The province’s deputy governor Mohammad Jalai quoted that “32 people were killed in the fire” which broke out at a drug rehabilitation center in Langarud, a city in northern Gilan province. More than 16 people were injured in the fire, four of whom were in critical condition. The manager and other possible suspects have been arrested in order to find the true cause of the incident.
According to the United Nations Office on Drugs and Crime, Iran has one of the world’s most severe addiction problems. This rehab center is located on the main poppy trafficking route from Afghanistan to Western Europe, which is the source of opium and heroin.
Source: East Coast Radio
The cause of the fire was not clear, but local authorities said the province’s chief justice Esmail Sadeghi had launched an investigation, noting that the center had a capacity of 40 people. He also stated that several suspects, including the center’s manager, had already been arrested.
The semi-official Fars news agency, portrays the reason through an initial investigation revealed that a faulty heater in the center was the reason for the fire that spread to the rest of the places.
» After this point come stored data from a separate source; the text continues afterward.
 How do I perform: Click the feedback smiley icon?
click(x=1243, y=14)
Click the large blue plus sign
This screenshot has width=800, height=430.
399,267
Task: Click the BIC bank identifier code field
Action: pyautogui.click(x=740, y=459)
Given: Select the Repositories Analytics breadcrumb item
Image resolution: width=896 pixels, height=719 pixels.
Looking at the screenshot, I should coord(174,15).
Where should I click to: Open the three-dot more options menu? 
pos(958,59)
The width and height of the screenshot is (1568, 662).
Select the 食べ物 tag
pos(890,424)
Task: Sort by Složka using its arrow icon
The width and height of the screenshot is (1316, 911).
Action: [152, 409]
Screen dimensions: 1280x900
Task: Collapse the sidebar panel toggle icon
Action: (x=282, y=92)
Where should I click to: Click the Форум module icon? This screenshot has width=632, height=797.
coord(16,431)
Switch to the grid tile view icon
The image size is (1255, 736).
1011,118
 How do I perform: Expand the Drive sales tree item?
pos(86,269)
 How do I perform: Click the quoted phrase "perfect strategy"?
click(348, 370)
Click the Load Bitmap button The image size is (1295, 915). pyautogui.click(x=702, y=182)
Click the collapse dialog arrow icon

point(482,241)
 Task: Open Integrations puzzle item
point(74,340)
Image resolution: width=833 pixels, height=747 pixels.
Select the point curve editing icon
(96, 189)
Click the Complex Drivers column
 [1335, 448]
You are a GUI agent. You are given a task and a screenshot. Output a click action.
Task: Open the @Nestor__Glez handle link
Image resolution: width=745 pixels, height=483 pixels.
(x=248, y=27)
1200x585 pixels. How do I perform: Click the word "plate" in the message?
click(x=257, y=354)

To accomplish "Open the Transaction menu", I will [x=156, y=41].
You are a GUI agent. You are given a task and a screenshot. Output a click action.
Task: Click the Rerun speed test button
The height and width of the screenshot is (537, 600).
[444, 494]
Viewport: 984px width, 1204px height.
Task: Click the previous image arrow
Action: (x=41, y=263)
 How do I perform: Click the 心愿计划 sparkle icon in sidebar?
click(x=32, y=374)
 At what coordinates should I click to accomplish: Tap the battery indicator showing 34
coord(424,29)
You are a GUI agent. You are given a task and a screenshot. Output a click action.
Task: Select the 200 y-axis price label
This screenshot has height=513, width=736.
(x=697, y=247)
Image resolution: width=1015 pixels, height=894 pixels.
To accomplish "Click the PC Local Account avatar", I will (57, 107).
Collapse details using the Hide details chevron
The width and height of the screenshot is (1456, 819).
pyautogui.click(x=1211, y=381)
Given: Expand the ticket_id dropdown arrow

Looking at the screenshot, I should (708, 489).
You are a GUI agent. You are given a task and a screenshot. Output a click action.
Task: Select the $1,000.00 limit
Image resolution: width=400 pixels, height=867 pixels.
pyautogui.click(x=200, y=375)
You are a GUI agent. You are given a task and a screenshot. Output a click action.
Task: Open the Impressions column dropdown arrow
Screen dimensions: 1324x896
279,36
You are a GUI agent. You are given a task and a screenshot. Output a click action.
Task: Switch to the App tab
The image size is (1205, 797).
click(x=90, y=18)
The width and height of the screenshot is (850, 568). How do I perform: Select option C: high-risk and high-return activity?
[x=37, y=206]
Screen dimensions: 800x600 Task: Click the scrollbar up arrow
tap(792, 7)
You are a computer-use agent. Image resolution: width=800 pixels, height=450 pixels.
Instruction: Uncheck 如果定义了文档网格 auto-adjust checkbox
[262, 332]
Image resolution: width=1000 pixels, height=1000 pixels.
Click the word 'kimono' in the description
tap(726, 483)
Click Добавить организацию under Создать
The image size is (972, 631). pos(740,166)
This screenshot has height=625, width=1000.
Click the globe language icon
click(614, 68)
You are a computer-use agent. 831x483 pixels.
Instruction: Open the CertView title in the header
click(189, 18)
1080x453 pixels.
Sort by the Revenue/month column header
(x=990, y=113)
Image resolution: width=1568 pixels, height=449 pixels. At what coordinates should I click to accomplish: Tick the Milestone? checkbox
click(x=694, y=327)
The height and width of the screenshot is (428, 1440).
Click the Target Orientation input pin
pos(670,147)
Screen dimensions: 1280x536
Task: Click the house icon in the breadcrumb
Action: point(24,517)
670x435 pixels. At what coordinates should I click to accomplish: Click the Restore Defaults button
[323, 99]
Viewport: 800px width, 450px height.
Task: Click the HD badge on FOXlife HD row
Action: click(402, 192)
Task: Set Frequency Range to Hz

Footage of the fire lit up the night sky and sent huge plumes of smoke into the air. Other footage showed emergency personnel, firefighters, and ambulances gathered outside the heavily damaged site after the fire was put out, with images showing the roof of the center being destroyed, windows shattered, and walls blackened by smoke.
The fire at the Langarud drug rehabilitation center was not a new incident. Similar mishaps have occurred in Iran in the past, highlighting systemic issues that must be addressed in order to protect those seeking treatment for drug addiction. To avoid future tragedies, the Iranian government must prioritize the improvement of safety measures in rehabilitation centers and channel investments into modernizing these facilities.
In August, a fire broke out in Tehran’s Grand Bazaar, destroying several shops but leaving no one injured. A fire at Tehran’s 15-story Plasco shopping center in January 2017 killed at least 22 people, including 16 firefighters.
Such incidents are not uncommon, owing to a disregard for safety precautions, aging infrastructure, and insufficient emergency services.
For the second time in less than a week, a fire broke out at an Iranian Defence Ministry-owned car battery factory in September. There were no casualties reported.
Iran’s battle with drug addiction is frightening, noting its status as the country with the highest per-capita number of drug addicts in the world. The geography of Iran also makes it a significant trafficking route for Afghan opium. According to the UN Office on Drugs and Crime, Iran accounted for 47% of global heroin and morphine seizures were higher in Afghanistan in 2020. The dominance of drug addiction in Iran can be attributed to a variety of factors, including socio economic difficulties, limited access to treatment, and proximity to major drug-producing regions.
Iran has taken stringent measures to combat drug smuggling, including the death penalty for repeated drug smugglers and dealers. However, a punitive approach alone will not address the underlying causes of drug addiction. The Iranian government must shift its emphasis to prevention and treatment initiatives. A comprehensive and sympathetic approach is required to effectively address Iran’s drug addiction crisis and protect its citizens’ well-being.